=== Provided data ===

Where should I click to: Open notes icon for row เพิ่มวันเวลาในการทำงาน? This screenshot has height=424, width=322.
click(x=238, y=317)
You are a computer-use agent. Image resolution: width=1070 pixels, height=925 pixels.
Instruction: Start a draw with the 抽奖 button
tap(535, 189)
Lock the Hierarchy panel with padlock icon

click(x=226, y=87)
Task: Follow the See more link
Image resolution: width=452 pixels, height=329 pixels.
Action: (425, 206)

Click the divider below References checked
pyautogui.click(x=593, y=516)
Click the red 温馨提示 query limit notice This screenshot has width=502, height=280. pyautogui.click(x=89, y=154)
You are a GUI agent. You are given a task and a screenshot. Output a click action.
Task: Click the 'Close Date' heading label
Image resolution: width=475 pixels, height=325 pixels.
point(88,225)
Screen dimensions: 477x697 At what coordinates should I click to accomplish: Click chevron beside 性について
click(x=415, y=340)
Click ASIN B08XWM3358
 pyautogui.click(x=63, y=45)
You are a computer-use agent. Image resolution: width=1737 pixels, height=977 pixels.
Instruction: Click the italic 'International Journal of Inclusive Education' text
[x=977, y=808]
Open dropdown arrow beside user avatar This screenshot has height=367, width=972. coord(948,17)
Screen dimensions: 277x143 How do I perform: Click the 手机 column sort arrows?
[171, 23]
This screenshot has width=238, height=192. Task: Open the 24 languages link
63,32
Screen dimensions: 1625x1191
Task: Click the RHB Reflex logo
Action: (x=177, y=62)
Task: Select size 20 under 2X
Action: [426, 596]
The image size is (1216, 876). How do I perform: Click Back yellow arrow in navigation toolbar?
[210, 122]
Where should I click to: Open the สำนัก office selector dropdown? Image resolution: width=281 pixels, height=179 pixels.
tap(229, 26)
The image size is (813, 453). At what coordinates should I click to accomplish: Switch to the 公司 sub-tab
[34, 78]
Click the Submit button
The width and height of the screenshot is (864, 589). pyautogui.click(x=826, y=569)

===

Rewrite all the records above, replacing each occurrence of "Image resolution" with "Screen size" and leaving everything else unchanged.

§ **Complete output**
Where should I click to: Open notes icon for row เพิ่มวันเวลาในการทำงาน? This screenshot has height=424, width=322.
click(x=238, y=317)
You are a computer-use agent. Screen size: width=1070 pixels, height=925 pixels.
Instruction: Start a draw with the 抽奖 button
tap(535, 189)
Lock the Hierarchy panel with padlock icon

click(x=226, y=87)
Task: Follow the See more link
Screen size: width=452 pixels, height=329 pixels.
Action: (425, 206)

Click the divider below References checked
pyautogui.click(x=593, y=516)
Click the red 温馨提示 query limit notice This screenshot has width=502, height=280. pyautogui.click(x=89, y=154)
You are a GUI agent. You are given a task and a screenshot. Output a click action.
Task: Click the 'Close Date' heading label
Screen size: width=475 pixels, height=325 pixels.
point(88,225)
Screen dimensions: 477x697 At what coordinates should I click to accomplish: Click chevron beside 性について
click(x=415, y=340)
Click ASIN B08XWM3358
 pyautogui.click(x=63, y=45)
You are a computer-use agent. Screen size: width=1737 pixels, height=977 pixels.
Instruction: Click the italic 'International Journal of Inclusive Education' text
[x=977, y=808]
Open dropdown arrow beside user avatar This screenshot has height=367, width=972. coord(948,17)
Screen dimensions: 277x143 How do I perform: Click the 手机 column sort arrows?
[171, 23]
This screenshot has width=238, height=192. Task: Open the 24 languages link
63,32
Screen dimensions: 1625x1191
Task: Click the RHB Reflex logo
Action: (x=177, y=62)
Task: Select size 20 under 2X
Action: [426, 596]
The image size is (1216, 876). How do I perform: Click Back yellow arrow in navigation toolbar?
[210, 122]
Where should I click to: Open the สำนัก office selector dropdown? Screen size: width=281 pixels, height=179 pixels.
tap(229, 26)
The image size is (813, 453). At what coordinates should I click to accomplish: Switch to the 公司 sub-tab
[34, 78]
Click the Submit button
The width and height of the screenshot is (864, 589). pyautogui.click(x=826, y=569)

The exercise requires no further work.